Mechanical properties and fracture behaviour of nanostructured and ultrafine structured TiAl Alloys synthesised by mechanical milling of powders and hot isostatic pressing
Zhang, D., Yu, H. & Chen, Y. (2011). Mechanical properties and fracture behaviour of nanostructured and ultrafine structured TiAl Alloys synthesised by mechanical milling of powders and hot isostatic pressing. Materials Science Forum, 683(2011), 149-160.

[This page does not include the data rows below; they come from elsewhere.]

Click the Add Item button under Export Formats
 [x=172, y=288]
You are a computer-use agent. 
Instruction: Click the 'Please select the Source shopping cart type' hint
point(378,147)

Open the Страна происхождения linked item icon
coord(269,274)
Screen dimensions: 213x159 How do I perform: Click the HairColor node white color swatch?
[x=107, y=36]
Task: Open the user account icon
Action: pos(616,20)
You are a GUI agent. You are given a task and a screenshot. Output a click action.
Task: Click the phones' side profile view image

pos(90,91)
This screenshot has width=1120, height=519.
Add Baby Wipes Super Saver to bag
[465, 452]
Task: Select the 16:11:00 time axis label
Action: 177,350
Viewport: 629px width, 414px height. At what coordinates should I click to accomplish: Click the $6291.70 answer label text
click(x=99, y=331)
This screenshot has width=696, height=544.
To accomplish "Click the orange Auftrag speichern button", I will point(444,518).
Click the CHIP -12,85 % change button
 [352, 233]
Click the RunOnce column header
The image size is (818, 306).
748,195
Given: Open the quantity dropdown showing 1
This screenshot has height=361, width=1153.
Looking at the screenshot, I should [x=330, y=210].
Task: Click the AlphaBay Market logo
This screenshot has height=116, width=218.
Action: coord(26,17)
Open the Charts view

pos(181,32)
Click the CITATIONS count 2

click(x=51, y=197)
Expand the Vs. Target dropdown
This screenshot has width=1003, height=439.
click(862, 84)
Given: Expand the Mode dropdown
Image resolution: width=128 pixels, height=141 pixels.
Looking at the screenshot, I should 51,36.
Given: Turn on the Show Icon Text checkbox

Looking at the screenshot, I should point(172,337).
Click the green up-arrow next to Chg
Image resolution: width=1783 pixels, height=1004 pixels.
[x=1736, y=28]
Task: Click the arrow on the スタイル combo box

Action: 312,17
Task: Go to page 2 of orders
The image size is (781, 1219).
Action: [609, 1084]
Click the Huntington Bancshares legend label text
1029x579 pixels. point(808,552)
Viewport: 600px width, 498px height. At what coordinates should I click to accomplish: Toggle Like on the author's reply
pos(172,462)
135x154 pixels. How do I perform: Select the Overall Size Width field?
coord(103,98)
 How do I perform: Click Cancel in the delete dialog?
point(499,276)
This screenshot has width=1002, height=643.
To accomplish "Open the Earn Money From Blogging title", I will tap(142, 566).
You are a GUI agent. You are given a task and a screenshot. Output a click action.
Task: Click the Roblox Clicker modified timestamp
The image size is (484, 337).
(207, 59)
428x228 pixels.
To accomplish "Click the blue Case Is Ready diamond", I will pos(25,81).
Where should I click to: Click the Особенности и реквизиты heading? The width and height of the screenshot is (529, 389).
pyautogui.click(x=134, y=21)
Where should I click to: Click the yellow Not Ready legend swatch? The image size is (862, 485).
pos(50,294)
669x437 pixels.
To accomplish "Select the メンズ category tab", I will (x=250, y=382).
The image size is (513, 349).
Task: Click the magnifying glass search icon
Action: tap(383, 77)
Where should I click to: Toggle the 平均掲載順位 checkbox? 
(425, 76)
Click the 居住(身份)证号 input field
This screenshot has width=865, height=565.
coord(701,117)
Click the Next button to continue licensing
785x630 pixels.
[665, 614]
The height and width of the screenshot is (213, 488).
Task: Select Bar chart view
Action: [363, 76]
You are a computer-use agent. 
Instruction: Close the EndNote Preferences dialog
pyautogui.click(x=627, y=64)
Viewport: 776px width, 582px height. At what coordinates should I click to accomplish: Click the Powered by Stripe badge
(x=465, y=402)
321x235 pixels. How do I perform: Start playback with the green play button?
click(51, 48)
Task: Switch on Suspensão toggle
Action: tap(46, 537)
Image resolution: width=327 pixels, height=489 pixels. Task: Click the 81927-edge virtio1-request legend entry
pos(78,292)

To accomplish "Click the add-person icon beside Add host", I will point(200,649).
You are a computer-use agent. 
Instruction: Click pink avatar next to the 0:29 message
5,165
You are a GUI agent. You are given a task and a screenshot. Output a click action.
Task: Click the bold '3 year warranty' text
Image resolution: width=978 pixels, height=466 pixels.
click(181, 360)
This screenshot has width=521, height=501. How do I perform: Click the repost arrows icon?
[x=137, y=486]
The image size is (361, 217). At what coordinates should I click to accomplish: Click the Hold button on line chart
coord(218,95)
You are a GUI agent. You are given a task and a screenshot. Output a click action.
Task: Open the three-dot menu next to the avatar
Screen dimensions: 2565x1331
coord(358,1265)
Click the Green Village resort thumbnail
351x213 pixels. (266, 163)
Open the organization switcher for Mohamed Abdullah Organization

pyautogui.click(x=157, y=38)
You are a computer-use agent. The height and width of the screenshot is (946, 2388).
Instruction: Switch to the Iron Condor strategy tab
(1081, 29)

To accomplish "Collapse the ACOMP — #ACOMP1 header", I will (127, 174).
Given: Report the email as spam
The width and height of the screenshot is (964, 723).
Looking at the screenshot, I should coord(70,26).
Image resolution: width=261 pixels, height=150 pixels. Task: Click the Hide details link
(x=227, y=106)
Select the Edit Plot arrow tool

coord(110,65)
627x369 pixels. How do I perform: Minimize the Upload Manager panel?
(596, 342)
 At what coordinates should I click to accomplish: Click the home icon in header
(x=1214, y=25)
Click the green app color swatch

Permanent Research Commons link: https://hdl.handle.net/10289/5569
Bulk nanostructured (grain sizes in the range of 50-200nm) and ultrafine structured (grain sizes in the range of 100-500nm) γ-TiAl based alloys with compositions Ti-47Al (in at%) and Ti–45Al–2Cr–2Nb–1B–0.5Ta (in at%), respectively, have been produced using a combination of high energy mechanical milling of mixtures of elemental powders and hot isostatic pressing at 800 and 1000oC respectively, and the microstructures of the samples have been characterised. At room temperature, the HIPed samples fractured prematurely at tensile stresses in the range of 200-300MPa and showed no ductility, very likely due to the relative high oxygen content (0.6wt%) in the samples and very low tolerance of TiAl based alloys on dissolved oxygen. At 800oC, the HIPed samples showed a yield strength in the range of 55-70MPa, a tensile strength in the range of 60-80MPa, a large amount of elongation to fracturing around 100% and clear strain softening. Examination of the fractured tensile test specimens at room temperature and 800oC showed that the level of the consolidation was fairly high, but the HIPed samples do contain a small fraction of interparticle boundaries with weak atomic bonding. The fracture of the HIPed samples in tensile testing at room temperature and 800oC, respectively, is predominately intergranular, and the large amount of plastic deformation prior to fracture at 800oC is achieved mainly through grain boundary sliding in conjunction with dislocation gliding, in agreement with the deformation mechanisms of nanostructured and ultrafine structured alloys generally agreed by researchers.